Votre objectif est-il la médaille d’or ?
Bien sûr. Mais avant tout, il faut prendre du plaisir. Après, nos objectifs sont très élevés. On sait que ça va être dur mais on est tous impatients de relever le challenge. On ira un match à la fois, on montera en puissance. Je suis persuadé qu’on aura l’opportunité de faire de grandes choses si on est solidaires et concentrés tout le long de la compétition.
Quelle influence a eu Tony Parker dans votre carrière ?
Tony, je pense qu’il a ouvert des portes pour tous les jeunes qui ont grandi en France et qui font du basket. Il nous a permis de nous faire plus respecter dans cette Ligue aux États-Unis. Lui et tant d’autres, mais lui principalement. Pour ça, je l’ai toujours remercié. Je pense que sans Tony, le basket français n’aurait pas le même pedigree, avec tout ce qu’il a accompli en NBA et en équipe de France. C’est une inspiration, il m’a toujours motivé à progresser, chaque jour, pour faire de grandes choses. Pas seulement en NBA, mais aussi en équipe de France.
Pensez-vous pouvoir endosser le rôle qu’il tenait en équipe de France ?
On est des joueurs totalement différents, mais on a une chose en commun : la volonté de gagner. Tony a une volonté de gagner incroyable et moi aussi. Maintenant, on va voir comment je peux aider mon équipe à être la meilleure possible et comment je peux avoir cet impact sur mes coéquipiers pour les rendre meilleurs, tout simplement. Je continue à évoluer chaque jour en tant que joueur, en tant que personne et en tant que leader, et toute cette expérience va m’aider à aider cette équipe [de France] à aller le plus loin possible.
J’espère qu’à la fin de ma carrière, j’aurais accompli des choses que personne n’a accompli auparavant, et que je pourrais inspirer des millions de jeunes.
Après trois titres de meilleur défenseur de l’année en 2018, 2019 et 2021, quels sont vos objectifs ?
Je veux progresser. Pas seulement sur le terrain, mais aussi en dehors du terrain. Aider le plus de gens possible et bien sûr, je veux marquer l’histoire. À chaque fois que je mets les pieds sur le terrain, c’est pour gagner. J’espère qu’à la fin de ma carrière, j’aurai accompli des choses que personne n’a accompli auparavant, et que je pourrais inspirer des millions de jeunes, en France et partout dans le monde. Je pense qu’à la fin, l’histoire sera belle et on verra combien de titres j’aurais gagnés. En fait, au-delà des trophées, l’important ca sera les histoires derrière.

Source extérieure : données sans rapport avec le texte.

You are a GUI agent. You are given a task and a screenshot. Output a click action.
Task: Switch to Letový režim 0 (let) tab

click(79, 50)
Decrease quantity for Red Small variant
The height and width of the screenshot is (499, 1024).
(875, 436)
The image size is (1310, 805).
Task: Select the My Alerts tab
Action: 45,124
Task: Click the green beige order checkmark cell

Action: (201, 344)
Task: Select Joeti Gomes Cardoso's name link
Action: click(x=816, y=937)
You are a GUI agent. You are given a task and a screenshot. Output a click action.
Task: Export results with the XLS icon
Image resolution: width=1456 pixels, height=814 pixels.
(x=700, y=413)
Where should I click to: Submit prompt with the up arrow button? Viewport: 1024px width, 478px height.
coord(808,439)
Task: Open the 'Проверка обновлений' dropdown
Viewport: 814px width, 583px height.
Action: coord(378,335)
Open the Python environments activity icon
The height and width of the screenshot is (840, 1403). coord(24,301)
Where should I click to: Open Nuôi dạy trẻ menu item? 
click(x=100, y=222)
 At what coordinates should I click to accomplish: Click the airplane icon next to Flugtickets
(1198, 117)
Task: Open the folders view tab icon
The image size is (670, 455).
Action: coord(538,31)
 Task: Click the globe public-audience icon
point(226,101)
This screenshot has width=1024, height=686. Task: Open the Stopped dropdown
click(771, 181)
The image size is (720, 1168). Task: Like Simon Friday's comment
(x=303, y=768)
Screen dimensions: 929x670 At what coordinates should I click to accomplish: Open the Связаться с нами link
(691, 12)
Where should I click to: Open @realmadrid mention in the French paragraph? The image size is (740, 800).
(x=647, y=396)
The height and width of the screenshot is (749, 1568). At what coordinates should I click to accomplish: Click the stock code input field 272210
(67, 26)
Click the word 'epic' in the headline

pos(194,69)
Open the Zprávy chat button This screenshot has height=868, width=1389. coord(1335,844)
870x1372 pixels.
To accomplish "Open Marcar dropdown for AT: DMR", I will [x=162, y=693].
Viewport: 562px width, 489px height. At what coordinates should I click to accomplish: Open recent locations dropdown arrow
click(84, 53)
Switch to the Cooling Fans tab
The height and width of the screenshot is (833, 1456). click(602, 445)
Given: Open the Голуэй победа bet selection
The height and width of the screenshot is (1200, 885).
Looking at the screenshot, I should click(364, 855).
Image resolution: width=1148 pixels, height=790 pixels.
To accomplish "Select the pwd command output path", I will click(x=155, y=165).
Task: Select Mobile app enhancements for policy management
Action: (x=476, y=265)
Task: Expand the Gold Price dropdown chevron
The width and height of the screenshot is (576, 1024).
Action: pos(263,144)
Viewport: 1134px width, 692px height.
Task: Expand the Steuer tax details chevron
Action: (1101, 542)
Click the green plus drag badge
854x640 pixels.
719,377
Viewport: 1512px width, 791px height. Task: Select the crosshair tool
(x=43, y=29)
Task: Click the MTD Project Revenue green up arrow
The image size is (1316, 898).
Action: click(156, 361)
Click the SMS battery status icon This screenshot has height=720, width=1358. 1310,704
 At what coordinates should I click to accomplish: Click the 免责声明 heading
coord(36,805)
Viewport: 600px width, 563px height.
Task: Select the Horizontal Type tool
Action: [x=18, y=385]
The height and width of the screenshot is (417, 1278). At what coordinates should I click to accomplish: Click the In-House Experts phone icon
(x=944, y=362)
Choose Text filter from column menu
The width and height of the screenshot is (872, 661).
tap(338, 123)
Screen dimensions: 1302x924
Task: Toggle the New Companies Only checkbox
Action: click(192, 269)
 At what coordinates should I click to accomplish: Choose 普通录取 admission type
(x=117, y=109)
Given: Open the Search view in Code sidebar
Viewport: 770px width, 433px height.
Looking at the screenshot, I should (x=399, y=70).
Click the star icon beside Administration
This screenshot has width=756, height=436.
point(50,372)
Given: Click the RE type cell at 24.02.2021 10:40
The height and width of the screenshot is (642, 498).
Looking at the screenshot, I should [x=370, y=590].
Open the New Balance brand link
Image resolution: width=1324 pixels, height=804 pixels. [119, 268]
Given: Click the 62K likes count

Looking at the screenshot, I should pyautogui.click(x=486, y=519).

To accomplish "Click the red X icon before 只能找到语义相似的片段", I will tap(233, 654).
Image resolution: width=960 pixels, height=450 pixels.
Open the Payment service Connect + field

Pareil pour les Jeux Olympiques. Ce qu’on a fait en Coupe du monde l’année dernière [3ème en 2019], même si on n’a pas eu la médaille d’or, ce sont des choses que l’on n'oubliera jamais. On a eu des émotions, on en a donné à tout le public français et à bien d’autres encore. Ce sont des émotions et des moments dont ils se souviendront toute leur vie. C’est ce qui est beau dans le sport : pouvoir se surpasser et faire vivre des émotions au monde entier.
Si vous deviez choisir entre la bague NBA et la médaille d’or olympique, quel serait votre réponse ?
Honnêtement, je n’ai pas de réponses. Les deux seraient uniques et j’espère pouvoir gagner les deux dans ma carrière. Avec tout ce que l’on a traversé avec le Jazz, où on n’a gagné que 25 matchs la première année jusqu’aujourd’hui, où on est premier de la conférence ouest… On a traversé beaucoup de choses, de difficultés.
Pareil en équipe de France, quand on regarde où on a commencé. Bien sûr, Tony [Parker], Boris [Diaw], Nico [Batum] ont réussi à construire une équipe et faire en sorte que l’on soit respecté dans le basket mondial. Maintenant, gagner une médaille olympique, ce ne serait pas seulement notre réussite, mais la leur aussi. Ce serait la continuité des bases construites avant qu’on arrive. Les deux n’ont pas de prix, et ce sont des choses que l’on n’oublierait jamais.